Secondly, the broader Unilever community was targeted to get involved. All 170,000 Unilever staff worldwide were alerted to GHD and invited to participate. In India, for example, normal work was suspended across the business on 14th October, the Friday before GHD. 1,100 volunteers spent the day in 123 schools across India, reaching 14,000 children.
A third group to mobilise to raise handwashing on the global agenda, were high-profile bloggers in public health and development. The blogger campaign focused on the connection between promoting handwashing and meeting Millennium Development Goal 4, reducing child mortality by two thirds by 2015. Posts about GHD in blogs including the Huffington Post blog (http://www.huffingtonpost.com/tom-murphy/global-handwashing-day_b_101086...), reached an audience in excess of 51 million.
The other purpose of the blogger campaign was to encourage traffic to a special GHD pledging section of the Lifebuoy Facebook page.
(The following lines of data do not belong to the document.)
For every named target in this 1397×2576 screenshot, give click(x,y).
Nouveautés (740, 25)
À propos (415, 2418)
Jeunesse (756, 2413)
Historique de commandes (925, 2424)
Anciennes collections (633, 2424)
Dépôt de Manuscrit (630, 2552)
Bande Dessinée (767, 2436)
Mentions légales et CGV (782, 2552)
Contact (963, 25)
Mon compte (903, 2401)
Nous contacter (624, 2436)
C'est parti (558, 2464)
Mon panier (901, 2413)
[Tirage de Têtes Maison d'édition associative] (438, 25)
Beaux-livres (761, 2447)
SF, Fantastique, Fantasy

Through Facebook and live events, over 25 million people pledged to wash their hands with soap before eating (more than double the original target).
All these groups – employees and schoolchildren, governments and celebrities – came together for GHD because they shared a desire to tackle the debilitating but preventable diseases that blight many parts of the world. In total, the media coverage for Lifebuoy’s GHD activities reached over 250 million people, thanks to the co-ordinated efforts of these different groups. They were able to do so because they had simple yet powerful tools to make their voice heard.
 CHERG 2010. Sandy Cairncross, Caroline Hunt, Sophie Boisson, Kristof Bostoen, Val Curtis, Isaac CH Fung, and Wolf-Peter Schmidt Water, sanitation and hygiene for the prevention of diarrhoea.Int. J. Epidemiol. 2010 39: i193-i205.